O porquê de 210 mil pessoas passarem pelo pente fino do INSS e 80% dos benefícios por auxílio doença serem cancelados

O porquê de 210 mil pessoas passarem pelo pente fino do INSS e 80% dos benefícios por auxílio doença serem cancelados

A convocação feita pelo INSS aos segurados que receberam auxílio doença e aposentadoria por invalidez para realização de nova perícia médica vem deixando as pessoas que necessitam de benefícios previdenciários surpresas e apavoradas.

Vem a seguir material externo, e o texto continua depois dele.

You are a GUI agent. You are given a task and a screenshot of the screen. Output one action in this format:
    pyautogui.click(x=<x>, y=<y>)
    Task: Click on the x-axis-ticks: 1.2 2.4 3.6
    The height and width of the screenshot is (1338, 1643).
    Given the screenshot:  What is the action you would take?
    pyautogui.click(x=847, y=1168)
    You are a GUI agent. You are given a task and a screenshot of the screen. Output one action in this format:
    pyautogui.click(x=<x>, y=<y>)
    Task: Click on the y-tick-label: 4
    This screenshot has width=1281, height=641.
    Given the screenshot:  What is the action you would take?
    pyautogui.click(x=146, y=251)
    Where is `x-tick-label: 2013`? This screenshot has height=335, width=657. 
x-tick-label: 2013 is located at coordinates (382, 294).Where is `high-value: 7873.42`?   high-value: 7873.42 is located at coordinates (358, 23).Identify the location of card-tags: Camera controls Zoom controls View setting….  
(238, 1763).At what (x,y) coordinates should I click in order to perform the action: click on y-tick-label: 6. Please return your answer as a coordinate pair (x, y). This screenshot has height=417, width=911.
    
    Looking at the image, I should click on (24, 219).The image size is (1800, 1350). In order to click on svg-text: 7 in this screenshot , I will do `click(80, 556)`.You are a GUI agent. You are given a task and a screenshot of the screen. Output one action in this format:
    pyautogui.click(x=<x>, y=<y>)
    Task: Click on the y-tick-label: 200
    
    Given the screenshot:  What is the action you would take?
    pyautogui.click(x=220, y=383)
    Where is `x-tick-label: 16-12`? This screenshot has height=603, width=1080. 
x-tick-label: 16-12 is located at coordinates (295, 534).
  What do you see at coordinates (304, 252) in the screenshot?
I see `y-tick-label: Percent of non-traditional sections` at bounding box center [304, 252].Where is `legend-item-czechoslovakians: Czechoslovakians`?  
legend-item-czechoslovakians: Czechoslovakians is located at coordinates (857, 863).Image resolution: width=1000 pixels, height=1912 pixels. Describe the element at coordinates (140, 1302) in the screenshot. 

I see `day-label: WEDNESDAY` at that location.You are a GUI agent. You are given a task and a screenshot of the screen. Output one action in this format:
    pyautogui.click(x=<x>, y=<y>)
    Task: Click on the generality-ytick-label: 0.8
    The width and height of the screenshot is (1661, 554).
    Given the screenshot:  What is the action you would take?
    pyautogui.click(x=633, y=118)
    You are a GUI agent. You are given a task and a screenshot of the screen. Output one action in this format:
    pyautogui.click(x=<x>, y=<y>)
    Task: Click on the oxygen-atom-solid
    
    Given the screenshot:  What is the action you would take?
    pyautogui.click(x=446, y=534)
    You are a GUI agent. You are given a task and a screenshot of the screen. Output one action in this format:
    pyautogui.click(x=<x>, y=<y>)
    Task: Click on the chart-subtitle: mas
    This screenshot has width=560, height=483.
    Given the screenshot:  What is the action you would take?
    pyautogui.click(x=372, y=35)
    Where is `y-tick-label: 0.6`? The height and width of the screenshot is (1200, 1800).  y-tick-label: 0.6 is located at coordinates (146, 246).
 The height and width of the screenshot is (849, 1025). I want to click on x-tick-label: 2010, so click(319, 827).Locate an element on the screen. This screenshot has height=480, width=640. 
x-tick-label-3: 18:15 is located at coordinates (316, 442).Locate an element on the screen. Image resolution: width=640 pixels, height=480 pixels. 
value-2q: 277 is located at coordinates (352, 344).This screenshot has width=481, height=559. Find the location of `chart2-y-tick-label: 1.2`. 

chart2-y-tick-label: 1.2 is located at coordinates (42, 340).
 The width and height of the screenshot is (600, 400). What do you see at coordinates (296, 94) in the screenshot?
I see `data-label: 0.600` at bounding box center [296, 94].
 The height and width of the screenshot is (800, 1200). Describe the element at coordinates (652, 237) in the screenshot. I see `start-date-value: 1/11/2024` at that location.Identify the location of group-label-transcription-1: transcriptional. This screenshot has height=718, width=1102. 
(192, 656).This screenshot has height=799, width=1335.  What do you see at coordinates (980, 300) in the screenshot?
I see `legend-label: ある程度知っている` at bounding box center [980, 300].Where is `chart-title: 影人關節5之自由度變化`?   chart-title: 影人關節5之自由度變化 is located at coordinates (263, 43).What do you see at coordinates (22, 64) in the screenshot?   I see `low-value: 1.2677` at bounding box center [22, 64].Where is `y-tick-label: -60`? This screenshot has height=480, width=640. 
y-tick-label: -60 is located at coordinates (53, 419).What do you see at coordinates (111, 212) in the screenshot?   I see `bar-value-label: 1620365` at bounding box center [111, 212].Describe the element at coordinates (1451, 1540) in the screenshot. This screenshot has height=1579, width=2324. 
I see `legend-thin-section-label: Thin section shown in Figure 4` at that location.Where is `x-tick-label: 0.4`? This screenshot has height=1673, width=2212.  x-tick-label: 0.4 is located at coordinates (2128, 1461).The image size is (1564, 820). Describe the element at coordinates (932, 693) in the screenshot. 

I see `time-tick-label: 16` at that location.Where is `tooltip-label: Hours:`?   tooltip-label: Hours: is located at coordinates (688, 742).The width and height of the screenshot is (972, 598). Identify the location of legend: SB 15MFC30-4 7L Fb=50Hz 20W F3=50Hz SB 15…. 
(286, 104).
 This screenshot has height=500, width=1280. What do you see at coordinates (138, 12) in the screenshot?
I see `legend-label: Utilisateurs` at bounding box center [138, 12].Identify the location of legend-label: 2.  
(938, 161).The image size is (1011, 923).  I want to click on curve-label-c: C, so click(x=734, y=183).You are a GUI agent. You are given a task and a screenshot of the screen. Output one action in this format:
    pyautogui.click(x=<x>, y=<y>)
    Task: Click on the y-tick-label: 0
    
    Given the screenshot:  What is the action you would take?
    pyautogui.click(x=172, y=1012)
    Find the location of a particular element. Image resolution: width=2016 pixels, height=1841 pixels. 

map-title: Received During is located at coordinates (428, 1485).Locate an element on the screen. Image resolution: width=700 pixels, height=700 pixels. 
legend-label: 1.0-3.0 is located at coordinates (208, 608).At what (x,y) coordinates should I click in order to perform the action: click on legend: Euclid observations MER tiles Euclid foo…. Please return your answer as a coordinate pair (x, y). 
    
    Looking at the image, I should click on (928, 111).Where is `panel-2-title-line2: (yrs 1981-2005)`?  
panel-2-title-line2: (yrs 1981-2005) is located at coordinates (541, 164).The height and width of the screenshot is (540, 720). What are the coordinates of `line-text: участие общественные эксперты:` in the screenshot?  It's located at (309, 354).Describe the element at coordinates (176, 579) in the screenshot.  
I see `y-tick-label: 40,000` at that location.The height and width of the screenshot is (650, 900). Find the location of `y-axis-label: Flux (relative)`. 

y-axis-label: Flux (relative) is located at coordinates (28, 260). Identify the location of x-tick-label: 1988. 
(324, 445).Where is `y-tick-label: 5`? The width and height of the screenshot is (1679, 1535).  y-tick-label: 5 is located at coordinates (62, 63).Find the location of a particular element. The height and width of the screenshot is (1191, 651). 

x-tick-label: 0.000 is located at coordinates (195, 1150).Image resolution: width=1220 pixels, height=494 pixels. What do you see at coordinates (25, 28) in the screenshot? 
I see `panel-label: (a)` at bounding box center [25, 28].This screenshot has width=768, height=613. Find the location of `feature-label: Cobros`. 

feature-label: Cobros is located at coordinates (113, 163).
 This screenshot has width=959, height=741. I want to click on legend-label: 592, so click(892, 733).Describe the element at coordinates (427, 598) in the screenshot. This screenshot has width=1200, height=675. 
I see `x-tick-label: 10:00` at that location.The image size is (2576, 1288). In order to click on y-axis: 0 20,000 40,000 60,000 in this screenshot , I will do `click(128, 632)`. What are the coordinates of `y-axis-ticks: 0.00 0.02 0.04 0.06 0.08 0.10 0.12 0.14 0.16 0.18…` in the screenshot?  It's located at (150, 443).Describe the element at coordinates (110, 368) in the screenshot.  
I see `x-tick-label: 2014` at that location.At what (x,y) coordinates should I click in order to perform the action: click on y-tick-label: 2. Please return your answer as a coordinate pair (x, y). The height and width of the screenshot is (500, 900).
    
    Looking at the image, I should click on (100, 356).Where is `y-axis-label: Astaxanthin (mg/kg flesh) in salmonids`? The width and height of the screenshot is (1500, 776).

O governo alega que o motivo para a convocação se deve ao fato de muitas pessoas que estiveram doentes e apresentaram melhoras ainda recebem o benefício de forma indevida, gerando gastos elevados aos cofres públicos, prejudicando quem realmente necessita.

A real intenção do governo é apenas uma: economizar. O governo estima revisar 530.191 benefícios de auxílio doença e com isso, economizar cerca de R$ 2,7 bilhões por ano. Até o dia 04/08/2017, 210 mil segurados já haviam sido convocados e 168 mil tiveram o benefício cancelado, ou seja, quase 80% de cancelamento.

As perícias médicas realizadas no INSS não são apenas rigorosas, mas aparentam serem feitas para que haja o indeferimento do benefício, pois não há qualquer avaliação clínica do paciente, apenas com uma análise rápida dos laudos e exames.

Além disso, com o aumento do número de avaliações, as perícias que já apresentavam um atendimento precário, se tornaram ainda piores, com o atendimento feito em minutos, acarretando na suspensão do benefício, o que é de conhecimento de todos aqueles que já requereram um benefício por incapacidade.

Diversos foram os casos de clientes antigos, que após conseguirem o reestabelecimento do benefício através da via judicial, foram surpreendidos com o recebimento de comunicado do INSS, convocando-os para reavaliação médica e posteriormente tiveram o benefício suspenso, mesmo o segurado apresentando documentação médica e gritante incapacidade.

Diante disso, em todos os casos foi necessário o ingresso de nova ação judicial em que ficou comprovada a manutenção da incapacidade para o trabalho e, consequentemente, a condenação do INSS em restabelecer o benefício desde a suspensão, com o devido pagamento dos valores atrasados.

As suspensões dos benefícios continuarão até que o governo alcance a meta estipulada de economia, independentemente da existência ou não de incapacidade.

A recomendação ao segurado que for atingido pela suspensão do benefício é não deixar de buscar o seu direito.  Ainda que o INSS venha negar o benefício, o segurado deve pleitear o seu restabelecimento na via judicial, onde será submetido a uma perícia médica e caso comprove a incapacidade, o Judiciário determinará o restabelecimento do benefício.